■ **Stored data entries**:

*** Begin section ***

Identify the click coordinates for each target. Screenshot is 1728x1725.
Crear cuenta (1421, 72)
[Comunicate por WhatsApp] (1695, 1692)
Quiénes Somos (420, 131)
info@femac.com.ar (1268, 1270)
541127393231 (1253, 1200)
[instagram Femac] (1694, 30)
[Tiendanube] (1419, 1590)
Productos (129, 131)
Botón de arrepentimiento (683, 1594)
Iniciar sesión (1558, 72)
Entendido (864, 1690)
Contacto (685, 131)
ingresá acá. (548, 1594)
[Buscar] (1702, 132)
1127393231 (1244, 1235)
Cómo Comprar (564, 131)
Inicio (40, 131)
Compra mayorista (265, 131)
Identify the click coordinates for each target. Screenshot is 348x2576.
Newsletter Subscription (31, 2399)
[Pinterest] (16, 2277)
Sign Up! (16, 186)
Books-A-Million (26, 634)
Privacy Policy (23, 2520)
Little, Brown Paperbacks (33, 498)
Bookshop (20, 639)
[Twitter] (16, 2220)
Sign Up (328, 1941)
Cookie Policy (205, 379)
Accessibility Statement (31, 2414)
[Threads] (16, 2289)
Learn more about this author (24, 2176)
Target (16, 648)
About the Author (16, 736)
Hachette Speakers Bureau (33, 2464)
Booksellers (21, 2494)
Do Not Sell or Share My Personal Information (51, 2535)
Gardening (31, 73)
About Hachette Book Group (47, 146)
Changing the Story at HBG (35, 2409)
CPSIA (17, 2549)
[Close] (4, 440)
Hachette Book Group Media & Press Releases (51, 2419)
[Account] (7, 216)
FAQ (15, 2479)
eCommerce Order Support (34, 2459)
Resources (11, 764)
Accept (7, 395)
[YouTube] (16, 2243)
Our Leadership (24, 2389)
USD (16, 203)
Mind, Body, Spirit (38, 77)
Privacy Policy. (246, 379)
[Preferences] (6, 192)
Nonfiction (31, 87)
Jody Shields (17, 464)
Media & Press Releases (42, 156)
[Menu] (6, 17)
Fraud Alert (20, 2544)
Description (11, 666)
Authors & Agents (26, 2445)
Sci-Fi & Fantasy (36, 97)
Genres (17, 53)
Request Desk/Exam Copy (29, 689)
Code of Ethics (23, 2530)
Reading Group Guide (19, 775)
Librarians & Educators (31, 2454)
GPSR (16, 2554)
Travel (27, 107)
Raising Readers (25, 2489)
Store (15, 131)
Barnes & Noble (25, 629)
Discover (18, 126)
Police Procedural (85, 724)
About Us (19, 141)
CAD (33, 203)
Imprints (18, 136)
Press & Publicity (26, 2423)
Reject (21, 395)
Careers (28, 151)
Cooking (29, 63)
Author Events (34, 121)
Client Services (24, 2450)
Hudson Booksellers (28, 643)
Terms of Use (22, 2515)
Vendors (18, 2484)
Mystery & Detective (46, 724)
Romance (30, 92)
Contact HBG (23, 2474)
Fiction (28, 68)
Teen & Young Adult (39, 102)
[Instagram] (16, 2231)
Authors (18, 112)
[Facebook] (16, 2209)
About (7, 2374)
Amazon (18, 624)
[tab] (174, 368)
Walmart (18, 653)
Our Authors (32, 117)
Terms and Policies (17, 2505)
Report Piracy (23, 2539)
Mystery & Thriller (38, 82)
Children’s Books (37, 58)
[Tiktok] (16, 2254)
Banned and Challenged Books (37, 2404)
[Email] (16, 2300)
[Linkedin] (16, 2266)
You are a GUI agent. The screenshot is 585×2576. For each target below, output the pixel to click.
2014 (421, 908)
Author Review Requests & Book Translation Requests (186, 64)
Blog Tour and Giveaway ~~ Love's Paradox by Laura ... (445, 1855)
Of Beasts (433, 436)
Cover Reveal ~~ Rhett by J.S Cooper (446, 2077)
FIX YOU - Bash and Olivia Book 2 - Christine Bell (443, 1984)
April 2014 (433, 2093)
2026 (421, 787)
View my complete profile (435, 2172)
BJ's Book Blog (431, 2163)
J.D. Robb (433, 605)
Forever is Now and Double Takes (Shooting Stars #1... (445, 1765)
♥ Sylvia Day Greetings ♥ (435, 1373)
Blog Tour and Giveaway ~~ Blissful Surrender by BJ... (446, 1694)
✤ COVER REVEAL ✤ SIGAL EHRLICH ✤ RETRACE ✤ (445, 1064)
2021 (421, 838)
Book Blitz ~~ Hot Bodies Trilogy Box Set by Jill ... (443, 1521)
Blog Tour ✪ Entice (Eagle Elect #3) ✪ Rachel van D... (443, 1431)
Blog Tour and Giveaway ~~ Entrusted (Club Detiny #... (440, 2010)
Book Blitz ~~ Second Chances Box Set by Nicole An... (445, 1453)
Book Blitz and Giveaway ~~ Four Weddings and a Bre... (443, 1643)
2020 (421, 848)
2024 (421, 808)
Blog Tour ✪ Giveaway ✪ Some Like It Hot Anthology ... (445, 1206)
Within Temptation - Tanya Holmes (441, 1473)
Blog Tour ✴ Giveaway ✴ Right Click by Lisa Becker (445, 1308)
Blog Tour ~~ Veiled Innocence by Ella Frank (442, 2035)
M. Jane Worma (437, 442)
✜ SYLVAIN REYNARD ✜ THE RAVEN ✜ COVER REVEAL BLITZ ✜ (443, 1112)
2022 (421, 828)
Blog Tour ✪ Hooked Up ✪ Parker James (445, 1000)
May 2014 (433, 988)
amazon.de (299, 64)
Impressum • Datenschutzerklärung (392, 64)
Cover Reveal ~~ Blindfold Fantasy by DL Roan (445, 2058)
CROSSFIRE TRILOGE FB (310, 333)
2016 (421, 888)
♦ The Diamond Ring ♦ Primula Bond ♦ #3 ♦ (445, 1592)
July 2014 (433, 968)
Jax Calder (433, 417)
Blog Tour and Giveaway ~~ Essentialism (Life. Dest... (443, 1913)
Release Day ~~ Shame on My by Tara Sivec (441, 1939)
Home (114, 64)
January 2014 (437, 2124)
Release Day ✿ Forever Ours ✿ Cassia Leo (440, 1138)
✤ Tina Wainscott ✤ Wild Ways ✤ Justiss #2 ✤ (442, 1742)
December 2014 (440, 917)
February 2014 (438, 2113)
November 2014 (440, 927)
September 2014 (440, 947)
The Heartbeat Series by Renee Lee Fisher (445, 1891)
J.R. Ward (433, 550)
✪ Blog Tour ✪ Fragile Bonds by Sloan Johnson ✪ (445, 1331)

*** End section ***

■ **The problem**: Copy the lines above exactly. Start with the line containing "[Account] (7, 216)", end with the line containing "GPSR (16, 2554)", and include both.

■ **Written answer**:
[Account] (7, 216)
FAQ (15, 2479)
eCommerce Order Support (34, 2459)
Resources (11, 764)
Accept (7, 395)
[YouTube] (16, 2243)
Our Leadership (24, 2389)
USD (16, 203)
Mind, Body, Spirit (38, 77)
Privacy Policy. (246, 379)
[Preferences] (6, 192)
Nonfiction (31, 87)
Jody Shields (17, 464)
Media & Press Releases (42, 156)
[Menu] (6, 17)
Fraud Alert (20, 2544)
Description (11, 666)
Authors & Agents (26, 2445)
Sci-Fi & Fantasy (36, 97)
Genres (17, 53)
Request Desk/Exam Copy (29, 689)
Code of Ethics (23, 2530)
Reading Group Guide (19, 775)
Librarians & Educators (31, 2454)
GPSR (16, 2554)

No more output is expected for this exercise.